DESCRIPTION OF THE TASK: Read the lines below, and copy any that contain the string "Given".

PROVIDED DATA:
+ + + + +

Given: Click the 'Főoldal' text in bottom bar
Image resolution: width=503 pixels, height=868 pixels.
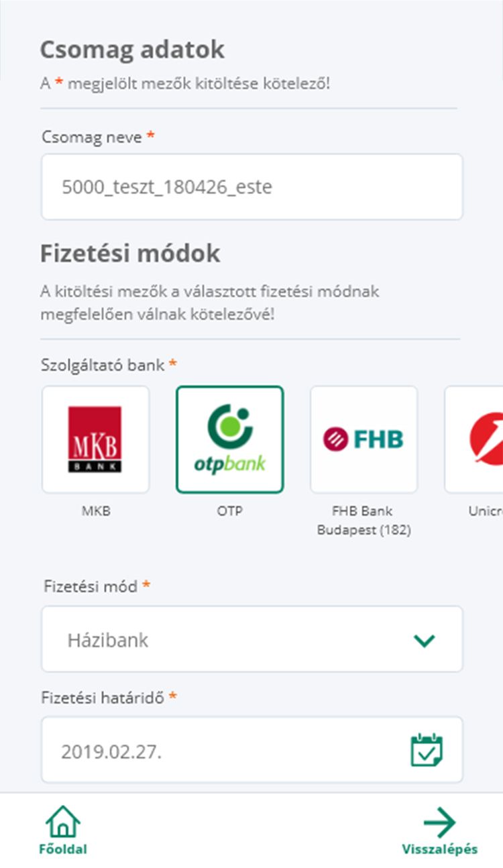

+ + + + +

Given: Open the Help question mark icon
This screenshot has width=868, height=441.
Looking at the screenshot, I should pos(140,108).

+ + + + +

REPLY TO THE TASK:
Given: Click the 'Főoldal' text in bottom bar
Given: Open the Help question mark icon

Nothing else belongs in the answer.